Maylis De Kerangal : Jour De Ressac. La ville d'avant.
On l'aura compris, il faut quitter "l'ornière" de la littérature noire pour accéder au graal des grands prix de la rentrée comme l'ont fait avec succès Pierre Lemaître et Nicolas Mathieu pour n'en citer que quelques-uns qui ont emprunté ce parcours. Sans doute pour bien d'autres raisons, Sandrine Collette a longtemps figuré dans la collection Sueurs froides chez Denoël en obtenant deux des grandes récompenses célébrant le polar, avant d'intégrer, depuis plusieurs années, la maison d'éditions Jean-Claude Lattès lui permettant de rejoindre avec son dernier livre, la prestigieuse liste des nominés pour le prix Goncourt 2024. Dans un registre similaire, on constate que trois grandes figures du roman noir et du roman policier quittent le mauvais genre en présentant des ouvrages dans la collection "générale" du catalogue de leurs éditeurs respectifs. En effectuant cette démarche qui n’est ni anodine ni désintéressée, l‘un d’entre eux est lui aussi en lice pour le fameux prix Goncourt tout en étant également nommé pour l'obtention du Renaudot et du prix Jean Giono. Paradoxalement, on ne compte plus les ouvrages qui se frottent aux codes de la littérature noire sans être estampillés dans cette catégorie, en abordant les travers de la société par le prisme du crime et plus particulièrement du fait divers en disant d’eux qu’ils sont bien plus que des polars. Et dans cette veine aussi inepte qu’hypocrite, voilà qu’un journaliste affuté qualifie Jour De Ressac, nouveau roman de Maylis De Kerangal, comme un anti-polar pour une intrigue s’articulant autour de l’errance d’une femme devant identifier le corps d’un homme, découvert sur une plage du Havre, qu’elle pourrait avoir connu. Romancière multi primée, figurant également sur la liste du Goncourt, il importait donc de se pencher sur ce texte évocateur, tout en nuance, où Maylis De Kerangal nous permet de parcourir les rues de la ville de son enfance, pour découvrir finalement ce qu’est la définition d'un anti-polar.

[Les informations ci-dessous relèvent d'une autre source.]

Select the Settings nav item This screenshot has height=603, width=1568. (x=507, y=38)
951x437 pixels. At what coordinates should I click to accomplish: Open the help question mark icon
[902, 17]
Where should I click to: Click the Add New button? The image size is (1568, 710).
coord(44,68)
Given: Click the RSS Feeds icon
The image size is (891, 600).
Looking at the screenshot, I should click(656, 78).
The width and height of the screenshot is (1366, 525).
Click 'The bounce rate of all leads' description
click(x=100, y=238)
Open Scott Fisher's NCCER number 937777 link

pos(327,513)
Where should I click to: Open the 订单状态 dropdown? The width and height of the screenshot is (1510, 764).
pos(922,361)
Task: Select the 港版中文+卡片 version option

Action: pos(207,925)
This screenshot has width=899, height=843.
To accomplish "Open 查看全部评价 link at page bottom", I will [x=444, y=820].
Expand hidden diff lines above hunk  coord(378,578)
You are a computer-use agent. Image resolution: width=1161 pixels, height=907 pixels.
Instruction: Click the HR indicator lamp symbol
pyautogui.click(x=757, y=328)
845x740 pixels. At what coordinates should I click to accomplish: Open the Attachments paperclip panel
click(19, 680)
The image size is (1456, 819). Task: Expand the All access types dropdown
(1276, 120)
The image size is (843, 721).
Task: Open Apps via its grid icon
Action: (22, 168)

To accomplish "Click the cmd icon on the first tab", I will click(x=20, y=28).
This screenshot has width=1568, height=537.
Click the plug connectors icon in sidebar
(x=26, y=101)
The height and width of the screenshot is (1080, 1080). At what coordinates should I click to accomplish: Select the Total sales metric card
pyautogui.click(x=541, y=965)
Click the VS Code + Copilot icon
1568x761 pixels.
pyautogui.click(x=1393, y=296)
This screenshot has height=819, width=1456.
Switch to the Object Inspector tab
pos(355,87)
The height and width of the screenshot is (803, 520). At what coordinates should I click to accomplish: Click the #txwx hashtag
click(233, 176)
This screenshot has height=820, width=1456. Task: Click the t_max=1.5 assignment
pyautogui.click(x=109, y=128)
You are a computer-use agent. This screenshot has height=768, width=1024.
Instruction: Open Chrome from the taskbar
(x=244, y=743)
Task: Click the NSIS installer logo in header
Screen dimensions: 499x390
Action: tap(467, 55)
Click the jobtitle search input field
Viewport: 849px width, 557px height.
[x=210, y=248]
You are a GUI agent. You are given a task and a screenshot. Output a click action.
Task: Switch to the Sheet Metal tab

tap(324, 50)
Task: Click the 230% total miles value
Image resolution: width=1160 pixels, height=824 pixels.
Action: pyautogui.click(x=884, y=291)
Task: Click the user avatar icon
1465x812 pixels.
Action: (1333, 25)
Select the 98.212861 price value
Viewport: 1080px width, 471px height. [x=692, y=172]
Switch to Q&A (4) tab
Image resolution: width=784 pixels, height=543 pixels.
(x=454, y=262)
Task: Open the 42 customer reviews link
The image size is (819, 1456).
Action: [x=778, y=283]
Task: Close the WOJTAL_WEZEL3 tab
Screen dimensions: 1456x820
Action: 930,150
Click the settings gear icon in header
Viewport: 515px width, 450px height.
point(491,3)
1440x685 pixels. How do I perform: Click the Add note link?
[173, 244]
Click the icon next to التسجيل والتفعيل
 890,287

Dans le train qui l’emmène vers Le Havre, elle se demande ce qui peut bien la relier à l'homme que l'on a découvert sans vie sur la plage de la ville de son enfance. C'est le lieutenant de police Zambra qui l'a contactée en l'informant qu'il devait l'entendre pour une affaire la concernant où la victime pourrait avoir un lien avec les narcotrafiquants qui ont investi les docks de la localité. Un événement peu commun pour cette femme à la vie rangée, travaillant comme doubleuse voix et qui replonge dans ses souvenirs à mesure qu'elle arpente les rues rectilignes de cette ville portuaire lui offrant l'occasion de revoir quelques visages d'autrefois au gré de pérégrinations hasardeuses. Et si les photos de la victime qu'on lui présente au commissariat de police la plonge dans la perplexité, elle poursuit sa promenade urbaine tout en ayant peu à peu la certitude qu'il lui faudra voir le corps entreposé à la morgue de Rouen pour savoir s'il ne s'agit pas d'un amour lointain, lorsqu'elle était adolescente, et dont elle n'a plus jamais entendu parler.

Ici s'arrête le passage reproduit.